(Task inputs)
------------------------------------
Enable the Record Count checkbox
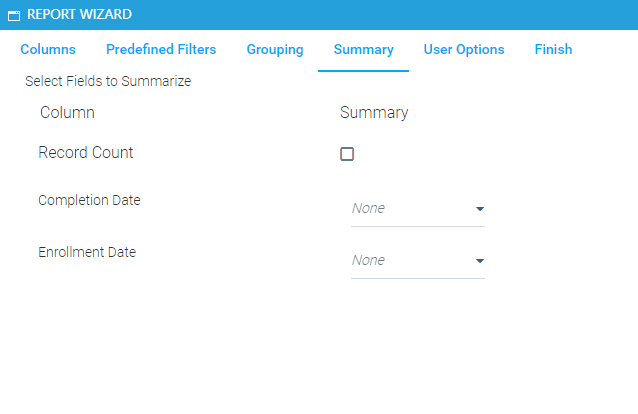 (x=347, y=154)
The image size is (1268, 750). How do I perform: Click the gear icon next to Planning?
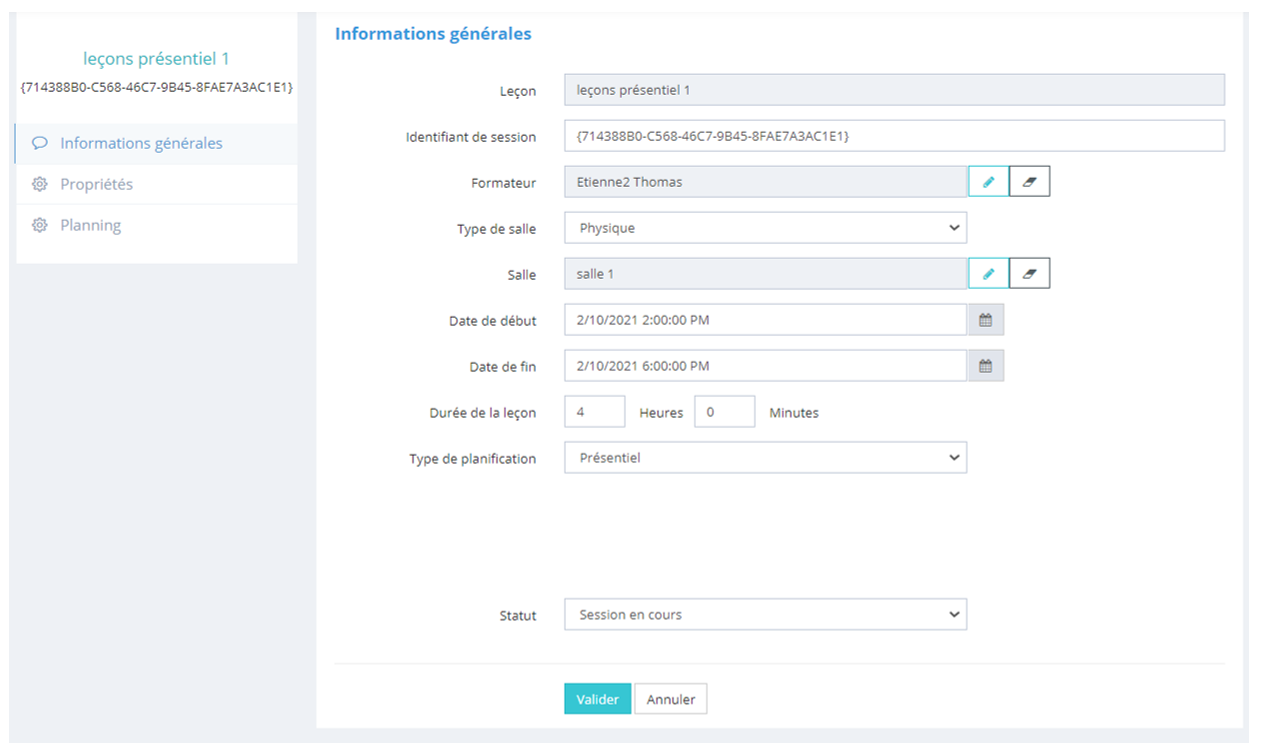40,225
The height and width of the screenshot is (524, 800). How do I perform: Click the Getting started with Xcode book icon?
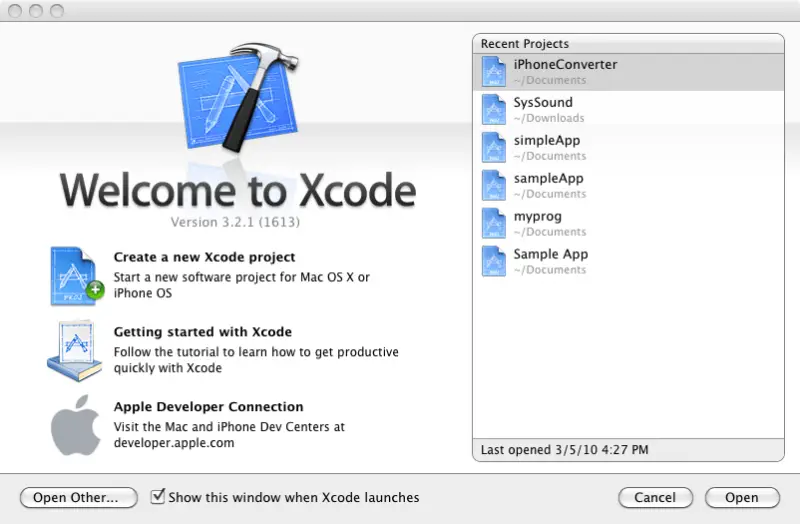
------------------------------------
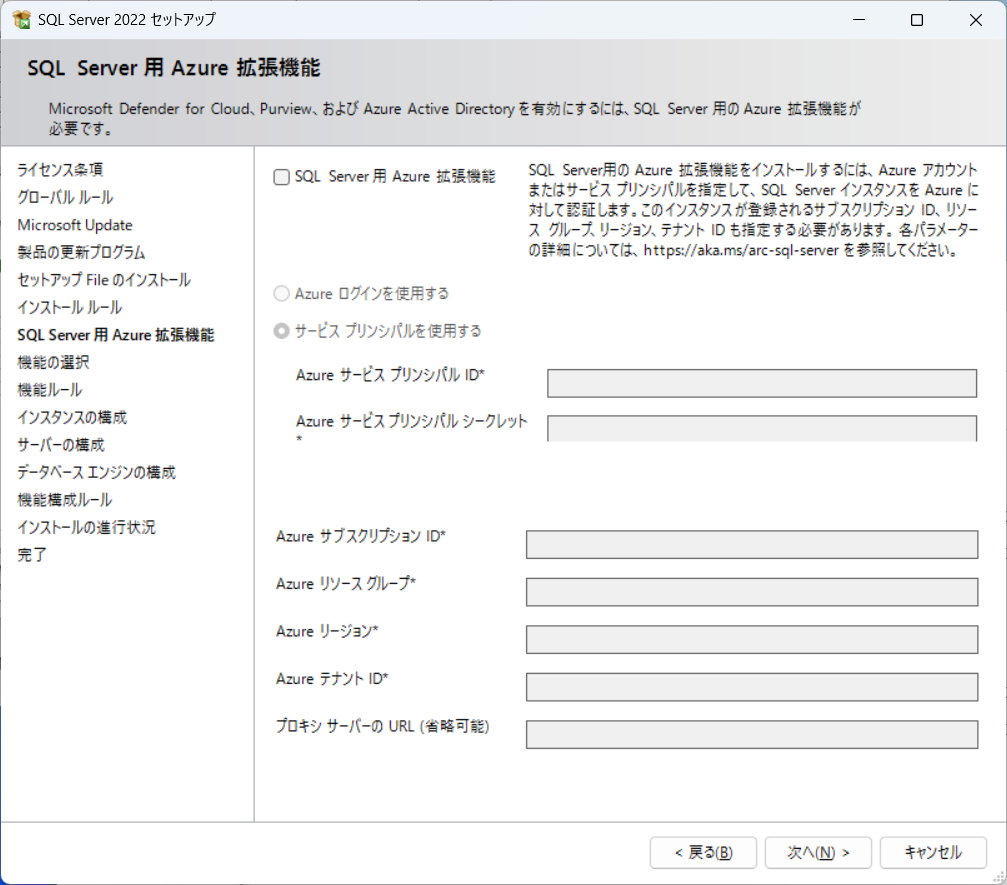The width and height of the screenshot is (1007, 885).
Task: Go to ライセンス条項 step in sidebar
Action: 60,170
------------------------------------
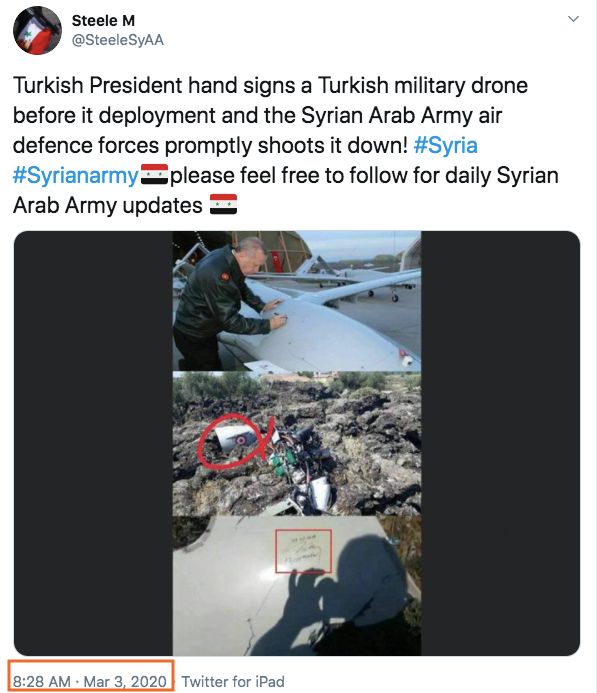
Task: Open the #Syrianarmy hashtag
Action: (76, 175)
------------------------------------
(To do) Output exactly the lines above, beginning at the one with "Enable the Record Count checkbox" and stopping after the one with "The height and". Pictures are to be omitted.

(Expected answer)
Enable the Record Count checkbox
 (x=347, y=154)
The image size is (1268, 750). How do I perform: Click the gear icon next to Planning?
40,225
The height and width of the screenshot is (524, 800). How do I perform: Click the Getting started with Xcode book icon?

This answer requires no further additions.